You know how I’m always saying stories are the only things that make sense?  Because regardless how Kafkaesque (and therefore almost lifelike) they are, they are still stories.

Stories are composed by one person at a time.  No matter how different (and lifelike) the characters seem, they are all in one person’s head.  Echoes of types/sorts/parts of that person’s self.

It is one person talking (at length, and doing all the voices/parts) to themselves.

By that token – if anything (any conflict, problem, misunderstanding – war) gets sorted out at the end, it will be because one person finally understood all the Points Of View of themselves (and was able to create some sort of compromise or resolution through arbitrating the relevance’s of those views).

I had the sort of day today, riven with conflict, where I got to a point of defensive closedown.  I decided “only stories make sense, not real life” and shut up shop.  Retreated therein.

This is also a lie, this tidy little defensive statement I told myself.

The reason stories make sense is that they are lies.  Allsorts of conveniences and contrivances occur there, that in life, do not.  Will not.  Could not. 

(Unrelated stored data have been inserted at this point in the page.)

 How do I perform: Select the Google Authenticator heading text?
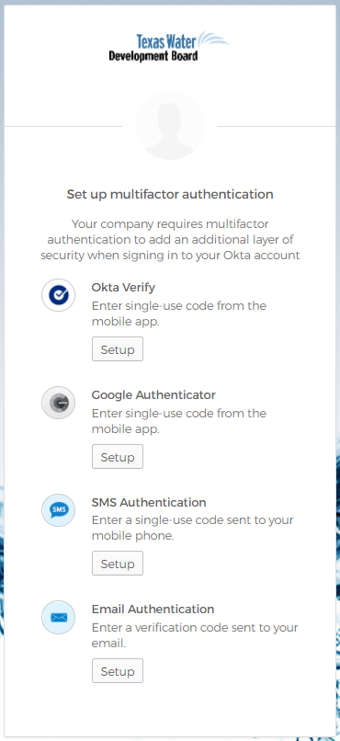pos(153,394)
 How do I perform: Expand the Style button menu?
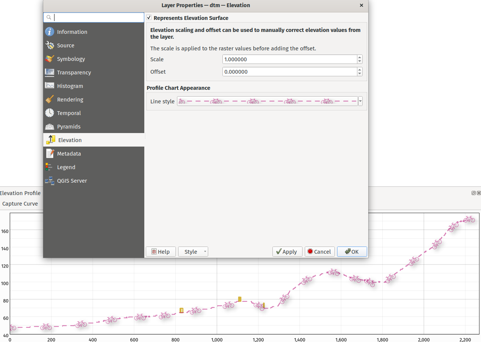[205, 252]
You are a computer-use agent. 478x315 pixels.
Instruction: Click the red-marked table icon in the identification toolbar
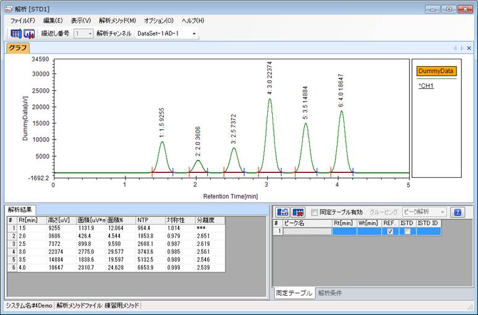pos(298,212)
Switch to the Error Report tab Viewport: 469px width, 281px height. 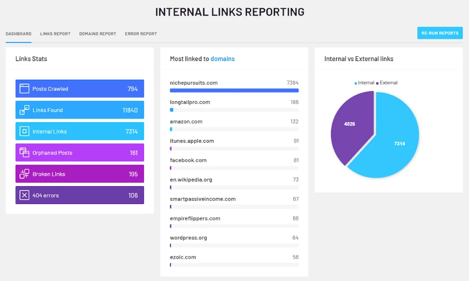[x=141, y=33]
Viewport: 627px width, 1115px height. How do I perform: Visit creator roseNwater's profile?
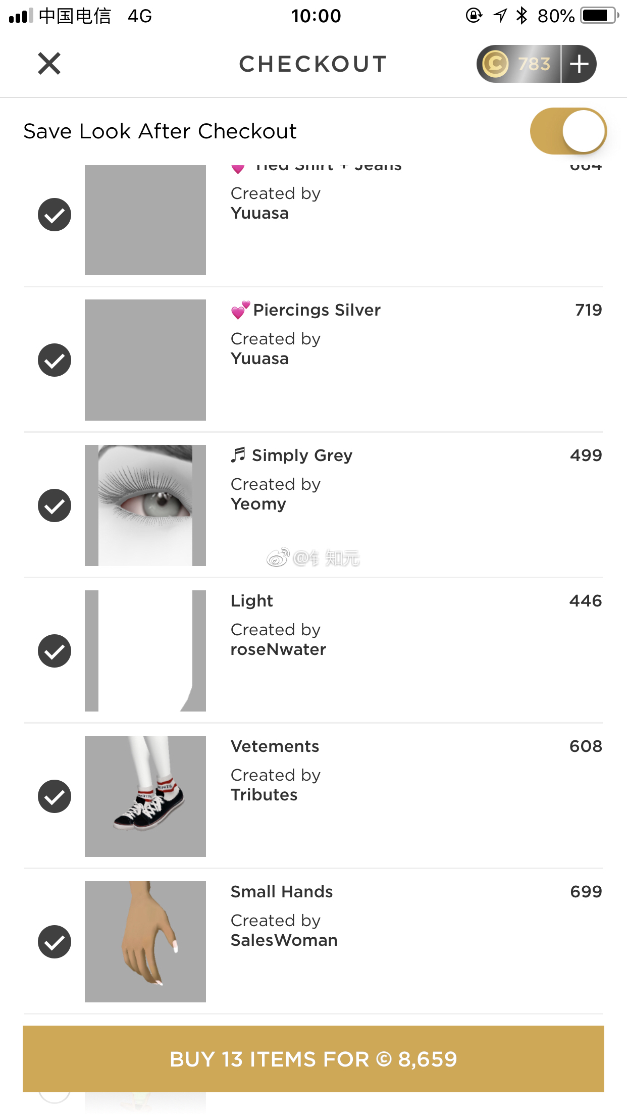[x=278, y=649]
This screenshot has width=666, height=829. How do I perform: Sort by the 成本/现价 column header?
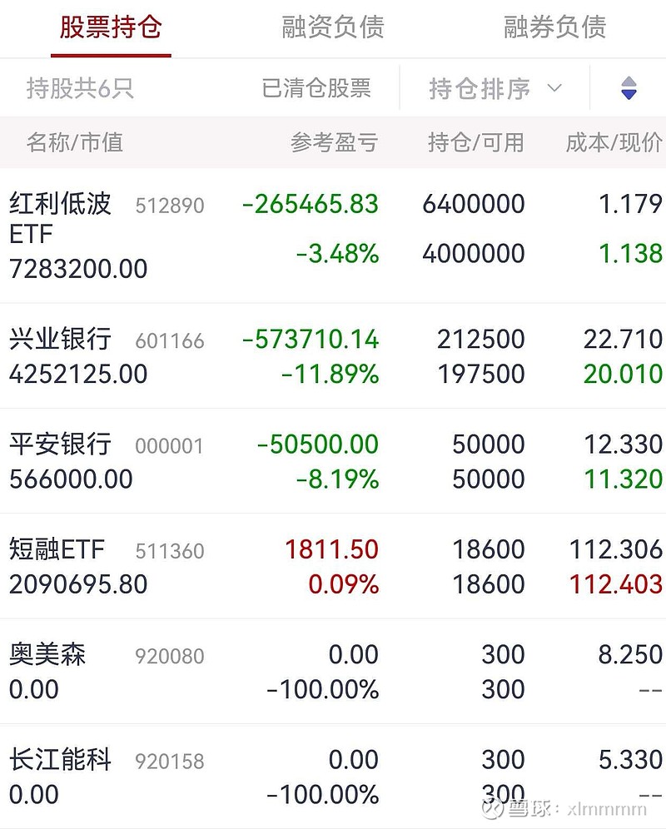[614, 142]
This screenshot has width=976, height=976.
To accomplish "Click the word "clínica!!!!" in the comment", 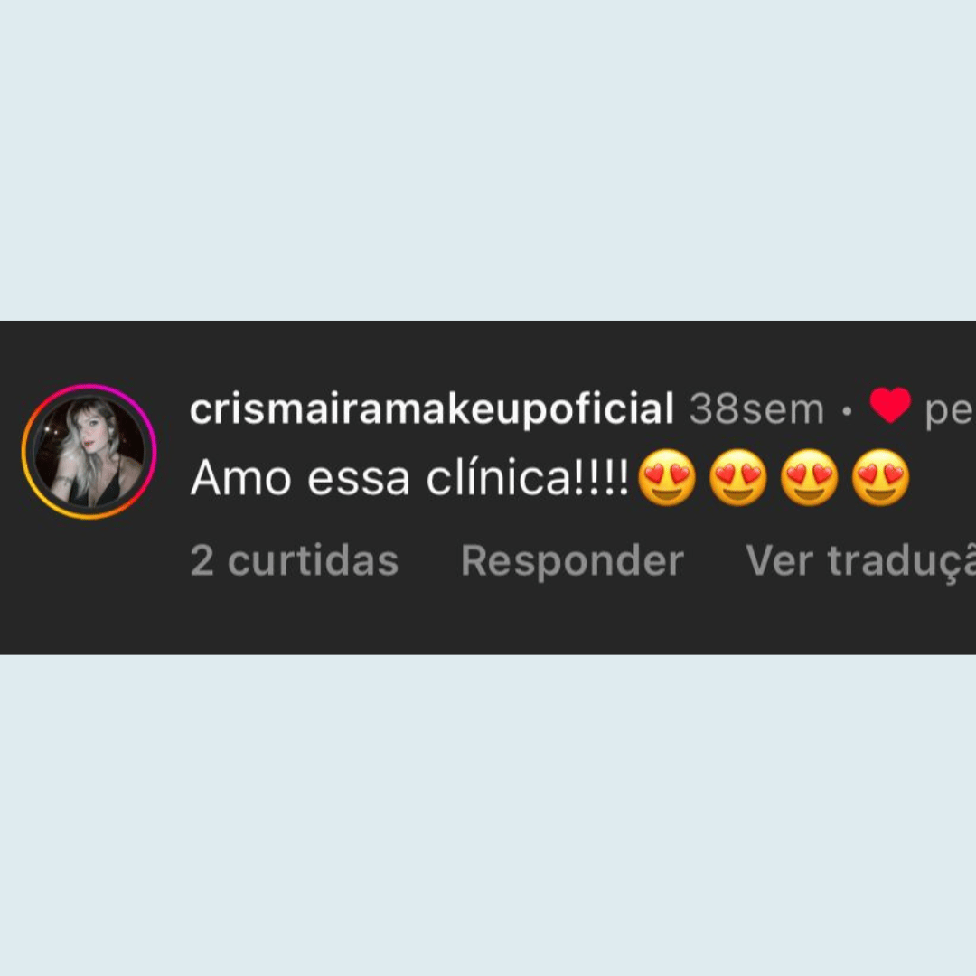I will pyautogui.click(x=528, y=478).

Because we don’t understand the 70 thousand shades of people of all ages and wisdoms living in our own heads.  How can we hope to understand someone else’s colony? 

I read the blog the other day, of someone who (possibly rightfully?) isn’t talking to me, or me her.  I loved the blog.  Yet I can’t have a peaceful conversation with her, we misread one another constantly.  (I want to post a link to it here, it's so lovely, but I won't as she may be unhappy with that.)

We can all communicate VIA stuff as much as we like: adore each others writing, love each other’s art, dance, music, taste in humour or clothes or colours or lifestyle.

If we are careful to remain as empathic as possible, we can be friends with each other.  It may even feel easy sometimes.  For a while.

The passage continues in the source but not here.